## YOUR OBJECTIVE
Go through the data below and return each line where the string "icon" occurs.

[[ DATA EXTRACT open ]]

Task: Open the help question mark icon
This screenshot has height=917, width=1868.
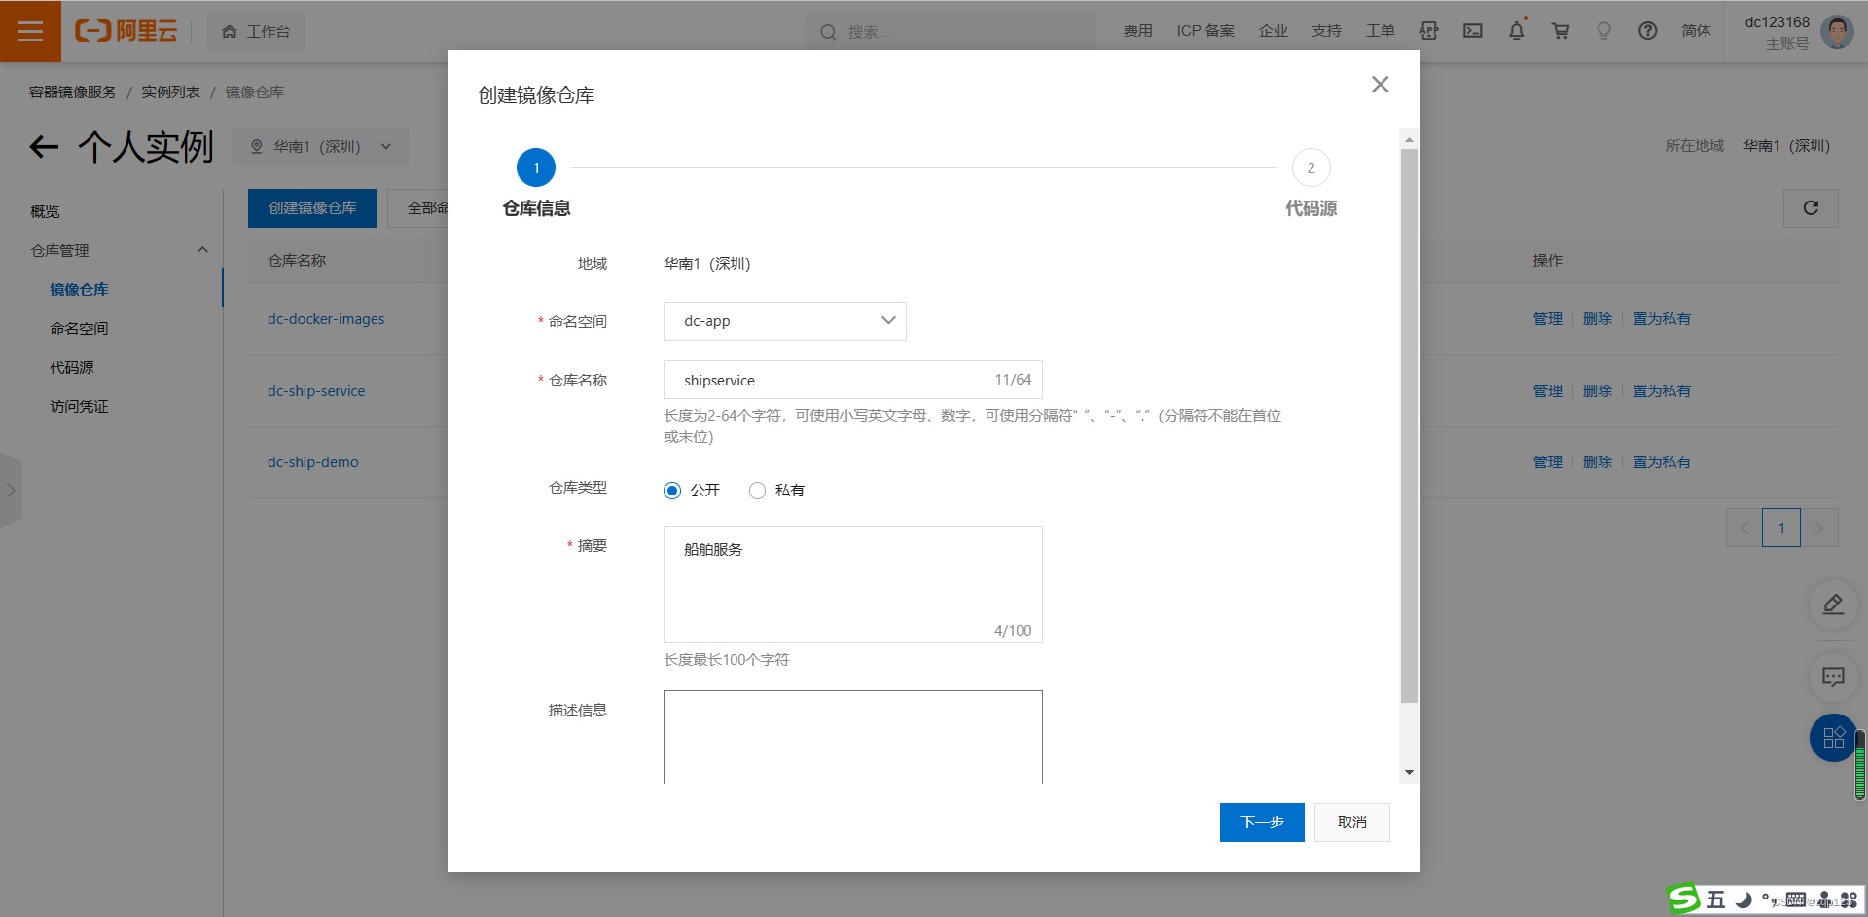Action: coord(1647,30)
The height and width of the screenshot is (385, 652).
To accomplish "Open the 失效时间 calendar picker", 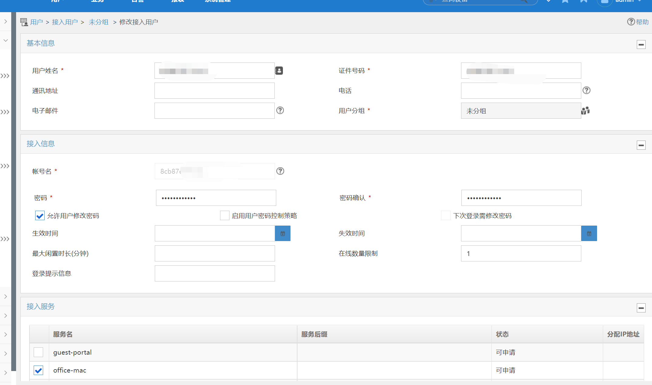I will pyautogui.click(x=589, y=233).
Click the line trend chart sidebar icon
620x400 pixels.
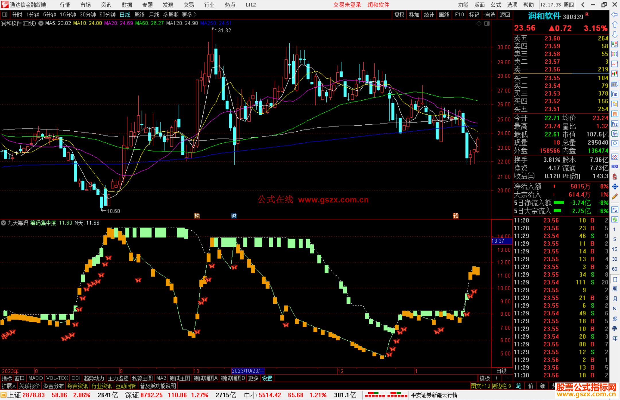(x=615, y=64)
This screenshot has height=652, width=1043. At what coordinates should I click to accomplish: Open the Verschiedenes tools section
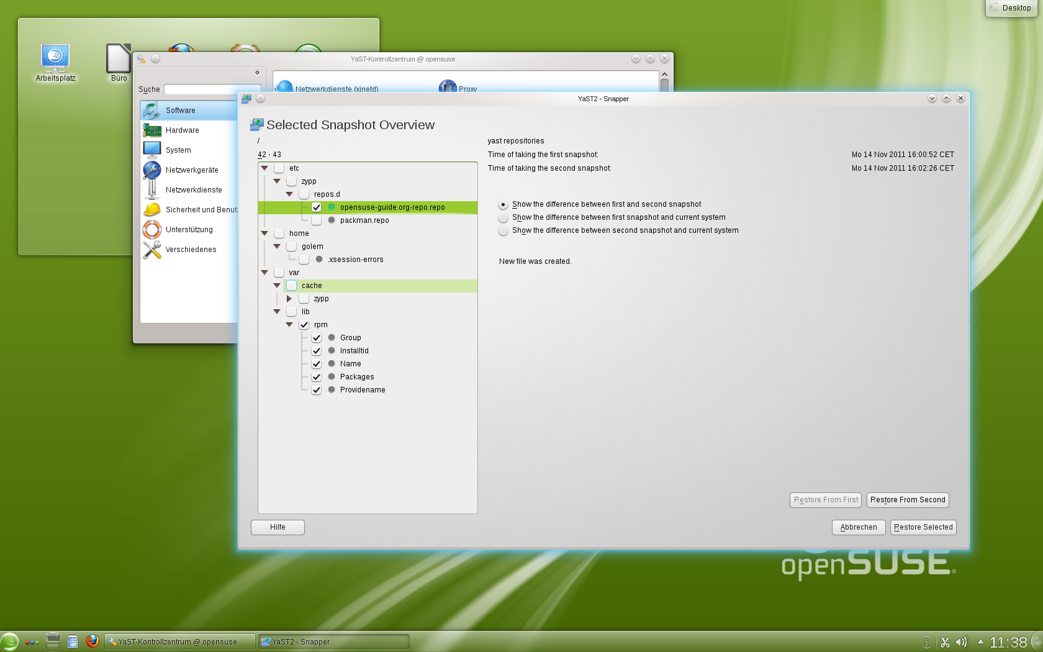click(190, 250)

[[ DATA EXTRACT closed ]]

## ANSWER FOR THE TASK
Task: Open the help question mark icon
Click the line trend chart sidebar icon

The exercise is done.